There's also an acoustic perception angle, connected to the Shepard-Risset glissando illusion — but that's a topic for another day.
Yerushalmi said,
March 1, 2020 @ 3:06 am
It put me in mind of the recorders we all got in elementary school. When you were just starting to learn it, you blew into it without thinking too much about it, and it would sound awful – but then every so often you'd feel the air "catch" in the recorder and it would sound the way it was supposed to.

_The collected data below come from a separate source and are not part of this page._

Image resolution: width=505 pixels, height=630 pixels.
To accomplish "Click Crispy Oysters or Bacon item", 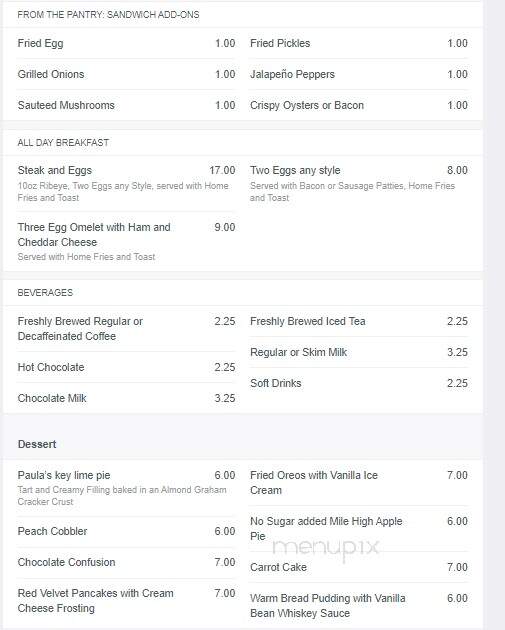I will pyautogui.click(x=358, y=105).
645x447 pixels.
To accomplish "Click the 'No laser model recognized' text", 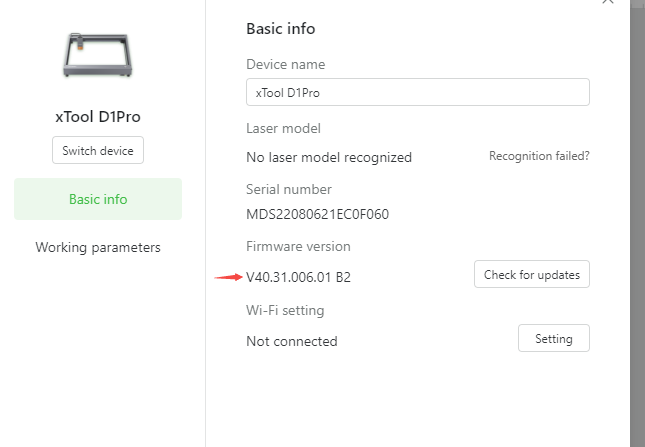I will (x=329, y=157).

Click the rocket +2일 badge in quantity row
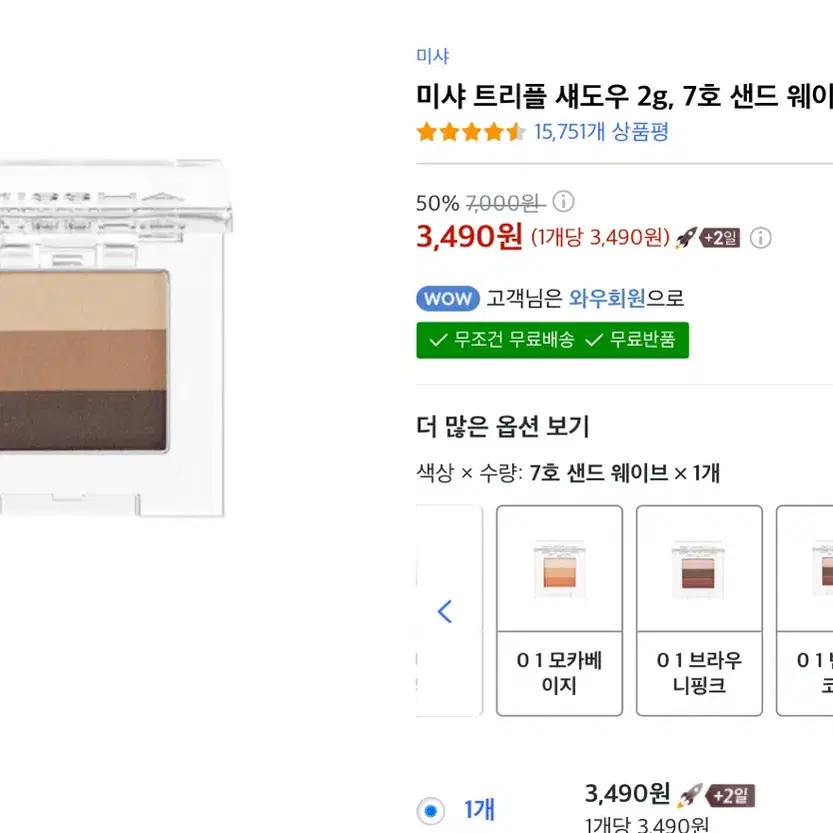point(716,796)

As you got better at it, you'd learn how to make sure the air got "caught" and stayed there…. but every so often you'd slip and get a momentary screech before you recovered yourself.
However, if I recall correctly, in the recorder the intended sound was lower-pitched than the awful screeching; here it sounds more like the intended sound is the higher-pitched one, and the lower-pitched one is the one you slip into accidentally.
Philip Taylor said,
March 1, 2020 @ 3:09 am
A repetive sawtooth waveform, varying in pitch by about 3.5 tones, with a period of about 1 second.
John Finkbiner said,
March 1, 2020 @ 3:20 am
I listened through built-in iPad speakers. The first time I listened (before reading the article) it sounded to me like an oscillating pitch with periodic bursts of static centered on the low extremes. I had a mental image of a point following a sine wave that sometimes intersected with an uneven floor. Maybe it was an insect flying just over the surface of a pond; when a low point in its flight hit the top of a ripple the water made it thrash about to take off again.
I listened again after finishing the article and it was obvious that the creak was actually evenly spread over the entire pitch range but for some reason the low-frequency rumbles were much more salient the first time through.
MattF said,
March 1, 2020 @ 3:28 am
Sounded to me like a beginner's attempt to play a brass wind instrument.
Bob Ladd said,
March 1, 2020 @ 3:59 am
I definitely heard periods of what sounded like creaky voice – in fact, I briefly entertained the hypothesis that this was a recording of an actual person, but I realized that the pitch oscillation and the actual how and low pitches were too regular for that.
Relevant to your interests: I heard more creakiness early in the sequence than later – not sure what that proves.
Jamie said,
March 1, 2020 @ 4:18 am
Something like a sawtooth or square wave (something with lots of harmonics) varying in frequency with occasional bursts of a similar sound at lower frequency (an octave lower?)